Vesuvius-suspects remain silent on first court day

POSTED: 10/16/12 1:20 PM

St. Maarten – The Vesuvius-trial was off to a speedy start yesterday because six of the seven defendants mostly retained their right to remain silent when Judge mr. Rick Smid confronted them with the crimes they are accused off. This enabled the court to go through all accusations in one day instead of the two that were scheduled for it. On Thursday, prosecutors mrs. Gonda van der Wulp and Bart den Hartigh will present their case and formulate their demands. Next week Monday and Tuesday the attorneys will plead for their clients.

Security measures at the Belair Community Center were tight yesterday. According to police spokesman Inspector Ricardo Henson 30 officers were taken off their regular duties to secure the temporary courthouse.

The seven defendants were brought into the courtroom from the back of the building and they remained handcuffed until Judge Smid ordered them removed. Members of the arrest team stood guard over the suspects.

Chief Prosecutor mr. Hans Mos attended the morning session with staff of his office. The public tribune remained mostly empty, but in the morning Erno Labega was there to follow the procedures concerning his namesake son.

Omar J. and Carlos R. are accused of being involved in the murders of Hector Miguel Arrindell on May 25 of last year, Rodolfo Arrindell on July 7, and Eric Lake and Kevin Gumbs on August 17.
Ekran M. is accused of involvement in the Hector Arrindell murder and in a shooting that took place on April 20 near the (now former) Tan Tan supermarket in Dutch Quarter where Omar J. was reportedly out for revenge after the murder of his brother Amador Jones four days earlier. J. fired shots at the alleged killer, Omax Bye from St. Kitts, but his target escaped with his life because he was wearing a bullet proof vest and because J.’s weapon jammed. Kennedy Fergus, who was with Omax Bye that day, sustained a bullet wound to his leg.

Andrew D. denied his involvement with the gang. While his name is linked to the murders of Eric Lake and Kevin Gumbs, D. told the court that he was shopping at Le Grand Marché at that time, and that he has a receipt from the store to prove it.

D. later also denied the charge of weapons possession, saying that a bag containing them had been placed at his house by Omar J. and that he had urged him to no avail to take them away.

Carlos R. posted incriminating statements on his Facebook page on May 26, the day after the Hector Miguel Arrindell murder, but he refused to comment on them yesterday.

Yesterday, his Facebook page contained a picture taking off a receipt from St. Maarten Laboratory services accompanies by some expletives. The receipts prove that R. tested negative for HIV and chlamydia on July 21 of last year. Another picture on his page shows an icon with the text Stop snitching.

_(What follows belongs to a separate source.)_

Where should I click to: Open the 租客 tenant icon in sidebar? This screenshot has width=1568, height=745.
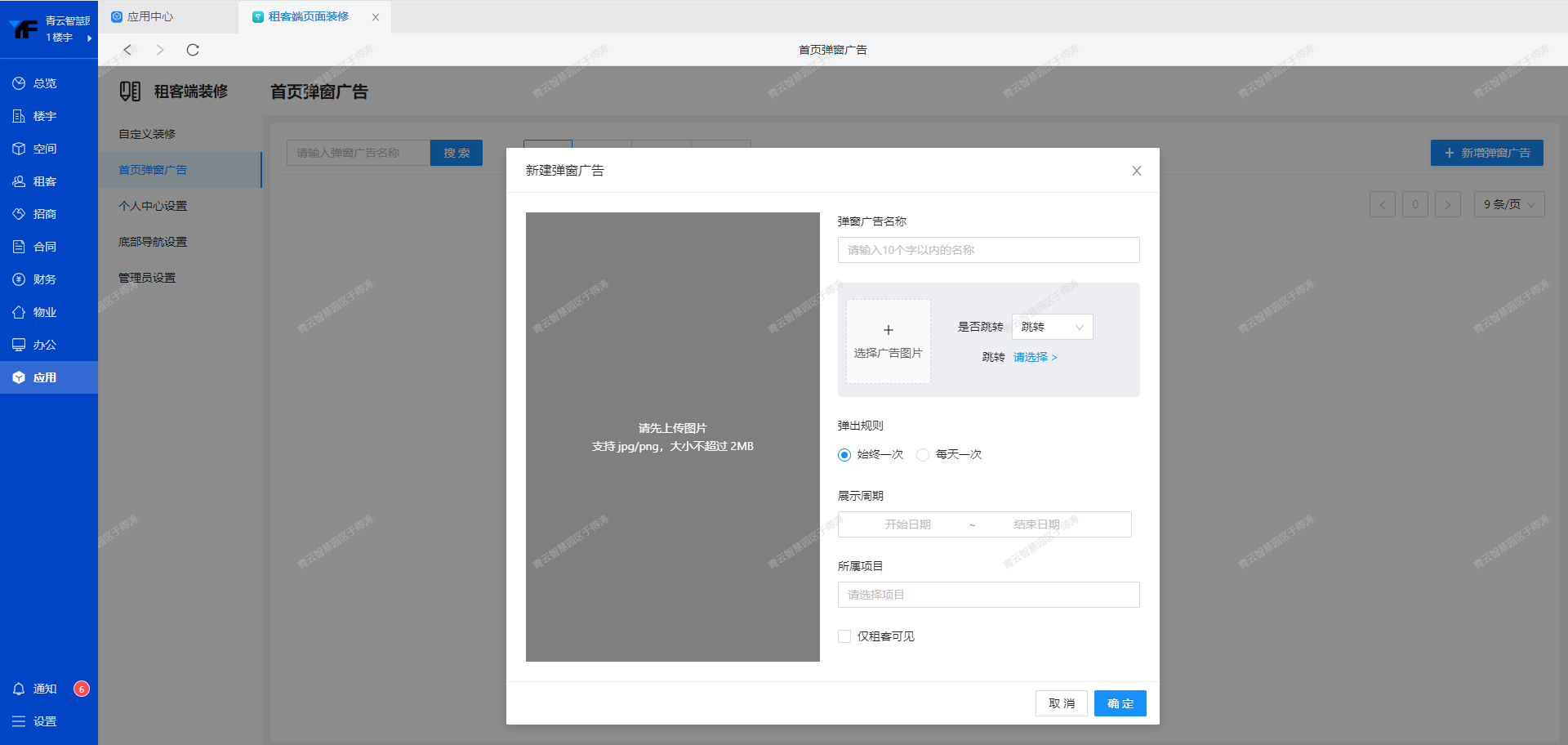coord(19,181)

All seven defendants stand accused of firearm possession. Ekron M. and Erno L. denied the charge, Charles F., Carlos R., Omar J. and Doniel Th. opted to exercise their right to remain silent. Forensic evidence showed DNA-trace evidence matching the profile of Andrew D. on one pistol. A conversation between Erno L. and Charles F. caught on tape in a police car while they were detained in Aruba suggests L. talked about a gun he had hidden somewhere and that the police had not found it. “If they did not find it I did not have it,” L. said.

The seven defendants are furthermore accused of membership of a criminal organization of which prosecutors believe Omar J. was the leader. Only Andrew D. commented on this charge and he denied the existence of such an organization. According to the prosecution, the organization was involved in the drugs business, weapons possession, murder and car theft.

Carlos R.’s name came up in the Stanley Gumbs murder trial, when it appeared that the eventual killer, Devon Otto, had mistaken Gumbs for Carlos R. when he fatally shot him on March 31, 2008. According to the court, R. has a 2-year prison sentence to his name from 2009. Omar J. has a 2005-conviction for ill-treatment, while Doniel Th. has a string of brushes with the law to his name from 2006 to 2008 – amongst others for theft with the use of violence, armed robbery, burglary and making threats. Charles F. told the court that there are some convictions “for minor stuff” in his past without getting specific. Subcontractor Andrew D. and body mechanic Ekron M. have a clean record, while the status of barber Erno L. in this respect is unclear.

The prosecution will present the records of each defendant at a later moment during the trial.

While Ekron M. does not have a criminal record, prosecutor mr. Bart den Hartigh did find something odd in his personal circumstances. “You were building a house, were you not? It was quite a big house and I wonder how you financed that as a body mechanic.”